I'm playing with NodeJs streams to get more experience with them and as a way of handling extremely large amounts of generates data (see this answer as to how I am making it); for testing/experimentation purposes I used to do something like:
// generator will make in excess of 1,897,280,473
// Objects but probably even more in the future
const iterStream = Readable.from(myPermutationsGenerator);
let chunkCount = 0;
let streamByteCount = 0;
let streamStart = new Date();
iterStream.on('data', chunk => {
console.log(chunk);
chunkCount++;
streamByteCount += chunk.length;
// File would be much larger, but I don't want to
// write everything while experimenting
if (streamByteCount > 1e9) iterStream.destroy();
})
iterStream.on('close', () => console.log(
getClosingLog(streamByteCount, chunkCount, streamStart)
));
And then pipe to file in WSL1 npm run noodle > output.log.
And I get something like:
[
'black,green,black,orange,green',
'black,green,black,orange,green',
'orange,green,black,orange,green',
'black,green,black,orange,green',
'black,green,black,orange,green',
'black,green,black,green,green',
]
for each chunk made by the generator I linked above, when I feed in an array of 200-300 strings that look like 'black,green,black,orange,green'.

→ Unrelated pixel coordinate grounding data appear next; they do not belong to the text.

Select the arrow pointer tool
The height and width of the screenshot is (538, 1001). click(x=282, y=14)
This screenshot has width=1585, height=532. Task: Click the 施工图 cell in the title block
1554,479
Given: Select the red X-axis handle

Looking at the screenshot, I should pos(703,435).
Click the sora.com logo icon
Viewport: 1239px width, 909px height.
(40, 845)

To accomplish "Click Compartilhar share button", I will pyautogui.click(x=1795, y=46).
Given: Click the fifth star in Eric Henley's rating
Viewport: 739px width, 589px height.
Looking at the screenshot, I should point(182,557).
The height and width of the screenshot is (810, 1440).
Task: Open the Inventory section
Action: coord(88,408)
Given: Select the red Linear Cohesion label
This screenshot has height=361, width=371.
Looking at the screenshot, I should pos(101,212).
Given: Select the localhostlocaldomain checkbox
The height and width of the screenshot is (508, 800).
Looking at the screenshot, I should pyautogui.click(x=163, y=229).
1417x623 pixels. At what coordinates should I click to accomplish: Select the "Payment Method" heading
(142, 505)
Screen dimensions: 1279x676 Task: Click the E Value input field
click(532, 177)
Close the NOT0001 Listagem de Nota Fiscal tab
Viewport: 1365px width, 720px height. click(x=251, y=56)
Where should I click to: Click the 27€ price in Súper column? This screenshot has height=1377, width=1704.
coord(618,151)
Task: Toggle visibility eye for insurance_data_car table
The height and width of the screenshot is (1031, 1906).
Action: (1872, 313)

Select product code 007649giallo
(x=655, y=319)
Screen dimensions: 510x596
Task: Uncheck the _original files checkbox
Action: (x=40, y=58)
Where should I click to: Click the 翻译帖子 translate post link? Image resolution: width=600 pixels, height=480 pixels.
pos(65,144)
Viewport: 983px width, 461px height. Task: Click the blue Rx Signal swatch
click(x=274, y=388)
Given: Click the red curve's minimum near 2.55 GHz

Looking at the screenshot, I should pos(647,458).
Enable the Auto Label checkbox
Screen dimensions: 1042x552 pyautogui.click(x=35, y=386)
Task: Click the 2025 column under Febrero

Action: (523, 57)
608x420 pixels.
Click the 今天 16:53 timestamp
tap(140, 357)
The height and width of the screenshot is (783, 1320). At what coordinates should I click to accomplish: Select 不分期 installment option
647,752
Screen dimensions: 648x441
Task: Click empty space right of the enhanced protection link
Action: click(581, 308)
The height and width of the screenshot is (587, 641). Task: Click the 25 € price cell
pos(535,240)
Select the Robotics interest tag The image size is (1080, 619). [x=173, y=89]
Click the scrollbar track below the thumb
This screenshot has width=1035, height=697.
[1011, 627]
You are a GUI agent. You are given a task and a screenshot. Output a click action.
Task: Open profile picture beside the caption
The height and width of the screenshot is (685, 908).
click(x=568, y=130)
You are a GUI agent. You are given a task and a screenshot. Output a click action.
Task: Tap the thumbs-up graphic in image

I put that guard on bytes written in as I almost filled up my disk space (old machine, not much free disk space).
This has been fine for now, but I wanted to experiment with a compression library to see if I can get the file smaller, while still making each individual chunk searchable in the future (so I can compress individual chunks and search for them).
However, when I'm using LZUTF8.js like so:
const compressionStream = LZUTF8.createCompressionStream();
iterStream.pipe(compressionStream).on('data', chunk => {
console.log(chunk);
chunkCount++;
streamByteCount += chunk.length;
// File would be much larger, but I don't want to write everything while experimenting
if (streamByteCount > 1e9) iterStream.destroy();
})
I now get the error:
NodeError [TypeError]: The "chunk" argument must be one of type string or Buffer. Received Object. ...stackTrace
So firstly, I thought .from(iterable') and using .on('data') put the Stream into a certain mode that would work with objects. Secondly, LZUTF8.js says:
Creates a compression stream. The stream will accept both Buffers and Strings in any encoding supported by Node.js (e.g. utf8, utf16, ucs2, base64, hex, binary etc.) and return Buffers.
So while I don't know why the data event listener is complaining the NodeJs docs do say to Choose one API style:
Specifically, using a combination of on('data'), on('readable'), pipe(), or async iterators could lead to unintuitive behavior.
Which I'm guessing I'm seeing?
It makes sense to switch to a full .pipe(...) implementation using createWriteStream instead of console.log and piping to file, but then I loose the ability to abort if the file gets too big.
So I guess this is all a big preamble to asking, how do I prevent a writeStream from writing too much data, when I can't listen on the readStream emitting data events?